兵庫県丹波篠山市呉服町で竹細工の店「竹の家」を営んでいる職人・外山重樹さん(60)が、かつて観光客向けに市内で販売されていた「竹のデカンショ人形」を再現し、販売を始めた。「この人形が『北海道に行ったら木彫りのクマ』のようになってくれたら」と期待。「早くコロナ禍が終わり、観光客が戻ってくる日を楽しみにしています」と笑顔で話している。
同市伝統の民謡「デカンショ節」に乗せて踊るデカンショ踊り。毎年8月の盆時期には「丹波篠山デカンショ祭」(今年は中止)が開催され、多くの人が踊り明かす。
人形部分は、分厚くて加工が難しい孟宗竹(モウソウチク)を、土台部分には、表面に斑紋が浮かぶ希少な雲紋竹(ウンモンチク)を用いる。人形部分には笹の葉のマークをあしらった浴衣を描いた。

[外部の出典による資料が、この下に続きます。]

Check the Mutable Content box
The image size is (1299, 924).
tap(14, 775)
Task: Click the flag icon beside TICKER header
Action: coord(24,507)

竹のデカンショ人形は、かつて市内の別の竹細工職人が制作し、「丹波篠山に行ってきた」という証しとして土産物店などで販売されていた。
近年は作られていなかったが、「あちこちにあった名物土産がなくなっているのはしのびない」と考えた外山さんが、過去のものを参考にしながら再現した。
難しかったのは人形の手の部分。機械を使うと竹が割れてしまう可能性があるため、ポイント、ポイントに穴をあけては糸のこぎりで少しずつ形作っていく繊細な作業を要した。
竹ひごを編むのではなく、木材のように加工してミニチュアの家や小物入れ、車など、さまざまな作品を制作している外山さん。「雲紋竹は丹波篠山ならではの珍しいもの。斑紋は一つとして同じものがなく、味がある。これは土産にしないともったいない」と言い、「特産の味覚は食べたらなくなってしまうけれど、人形を見るたびに『丹波篠山』に行ってきたんだ、と思い出してもらえたらうれしい」と話している。
高さ約20センチの小サイズが1000円、約30センチの大サイズが2000円。「竹の家」と南新町の猫カフェ「くつろぎ古民家 まめ猫」で販売している。